With the implementation of the control measures, the incidence of acute hepatitis B infection has declined by 60%, from 10 per 100,000 population in 1985 to 4 per 100,000 population in 1999. The incidence rate of primary liver cancer among males has also declined from 29 per 100,000 per year during the period 1968-1972 to 19 per 100,000 in 1993-1997.

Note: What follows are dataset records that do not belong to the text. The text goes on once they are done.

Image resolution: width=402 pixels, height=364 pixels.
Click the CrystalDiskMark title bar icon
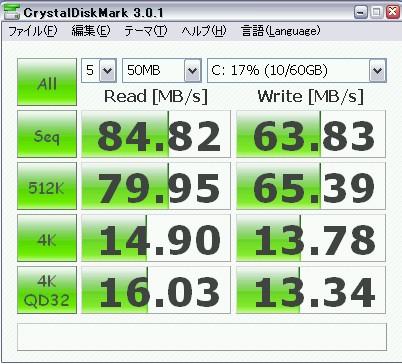[x=12, y=13]

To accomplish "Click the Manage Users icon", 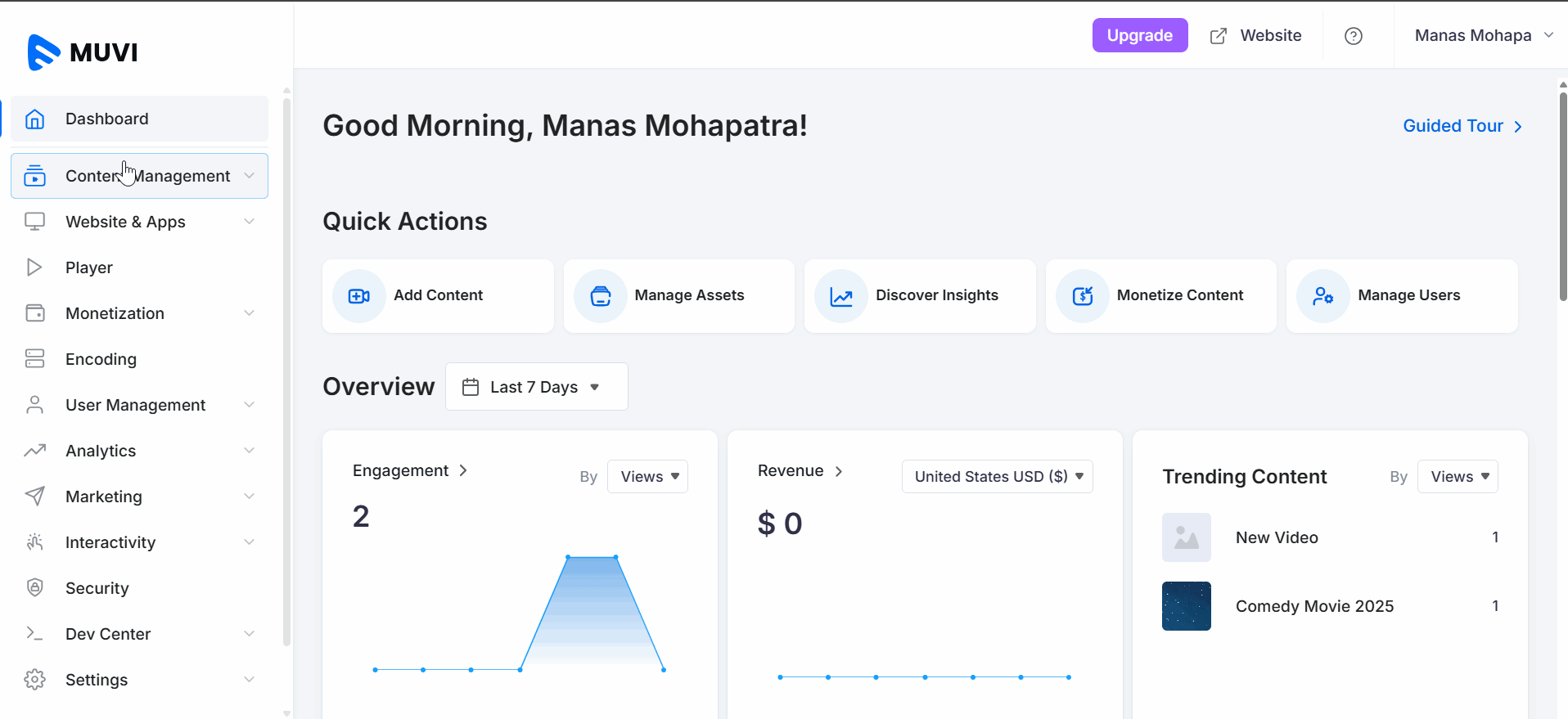I will pyautogui.click(x=1322, y=296).
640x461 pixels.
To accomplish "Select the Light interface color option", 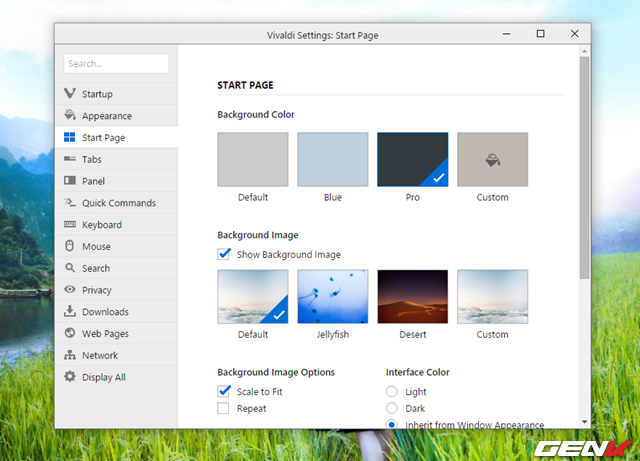I will click(x=392, y=391).
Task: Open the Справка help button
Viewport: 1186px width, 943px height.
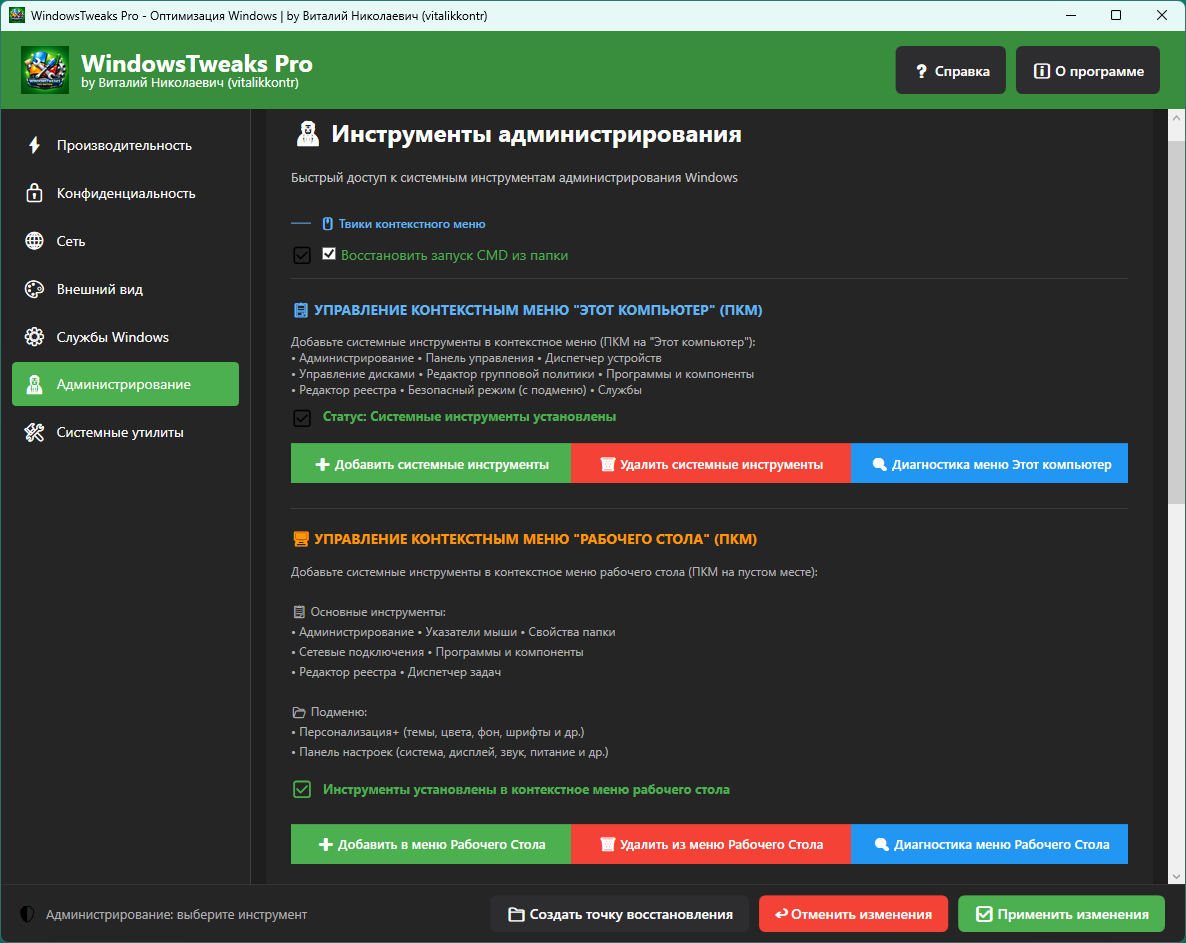Action: (950, 71)
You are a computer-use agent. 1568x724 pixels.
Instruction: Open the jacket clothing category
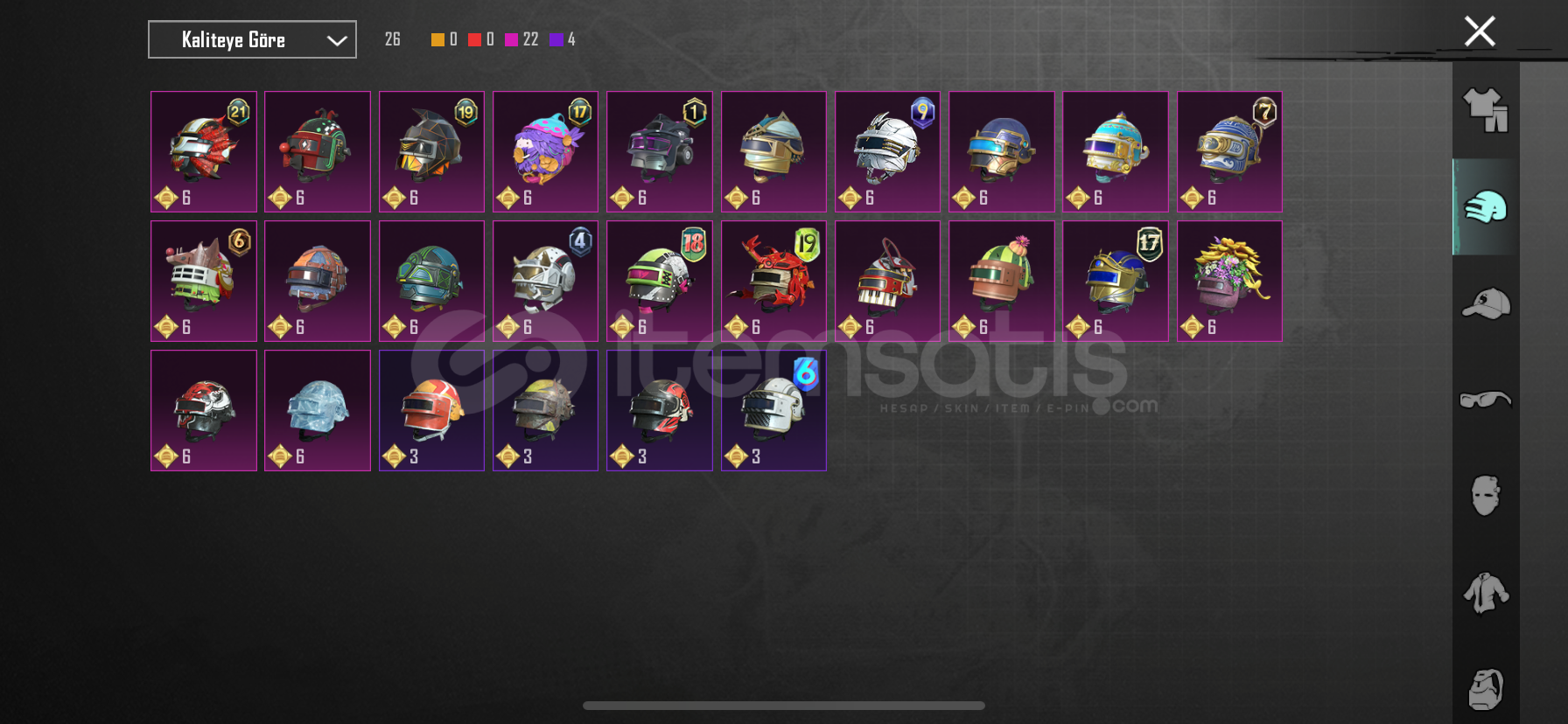(x=1486, y=593)
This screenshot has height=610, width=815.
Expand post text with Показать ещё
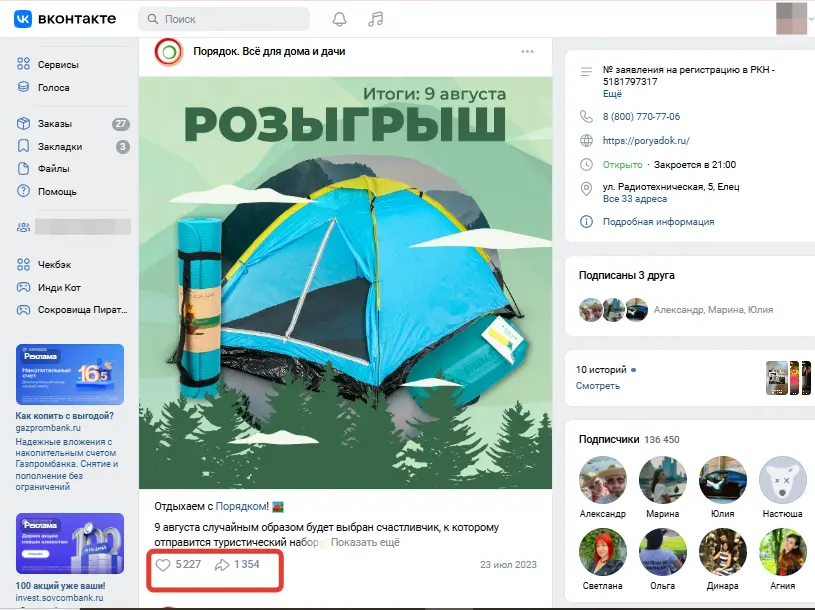(365, 542)
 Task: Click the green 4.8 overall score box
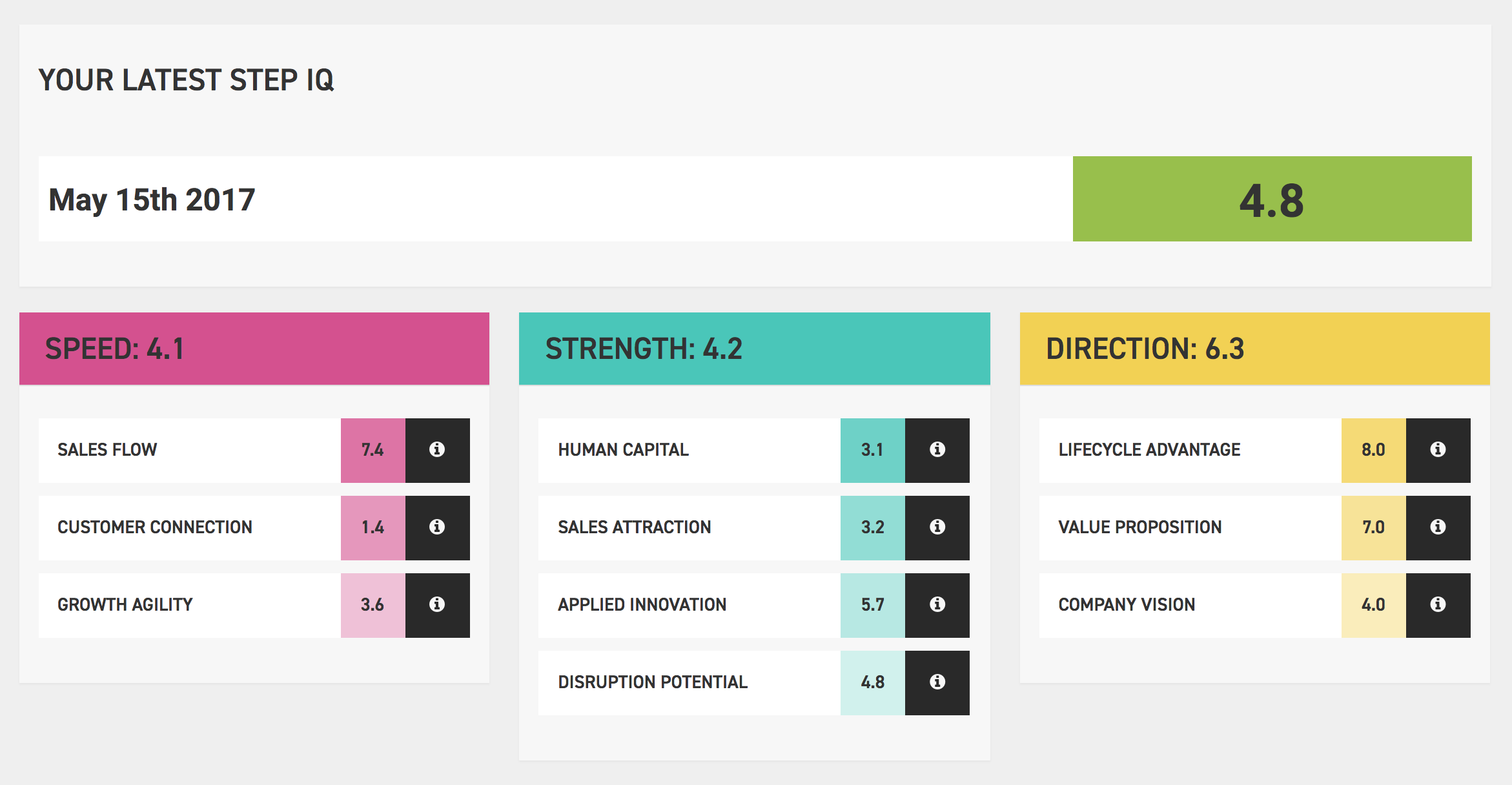point(1272,199)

Over the years, my Ministry has also supported active research on viral hepatitis. As early as 1976, a study group was formed to collect, review and evaluate important local epidemiological data on hepatitis, liver cancer and its complications. In 1985, a National Reference Centre at the then University Department of Medicine in the Singapore General Hospital was recognised by the World Health Organisation as one of the ten global centres for the evaluation of hepatitis B vaccines. Our researchers and scientists have since evaluated the safety and efficacy of hepatitis B vaccines and carried out studies on the other newer forms of viral hepatitis. Research is continuing in the detection and identification of new strains of hepatitis and how these relate to human disease, new diagnostic methods and the testing of anti-viral agents.

Hepatitis C

Hepatitis C infection is uncommon in Singapore. There have been no reported cases since 1993. As hepatitis C is transmitted mainly through blood, my Ministry has, as far back as 1992, implemented routine screening of all blood donors for hepatitis C. Health care workers also practise strict infection control measures to minimise the risk of transmission in the health care setting.

New challenges

There are emerging problems, challenges and new developments that lie ahead in the fight against viral hepatitis. There is the potential threat posed by new viruses. Future developments in diagnostic technologies and therapies will need to include more accurate tests to detect the viruses and more effective anti-viral drugs for the treatment of the infections and prevention of long term complications. Our local researchers have done well over the last few decades to prevent, and control viral hepatitis in Singapore. I hope that they will continue to contribute in the global effort to search for better diagnostic methods and more effective therapies.

Conclusion

I congratulate the Asian Pacific Association for the Study of the Liver and the Academy of Medicine, Singapore for organising this Congress. I am sure you will have a stimulating and fruitful meeting over the next few days. I wish you success in your endeavours to prevent and control hepatitis and liver cancer. It is my pleasure now to declare the Congress open.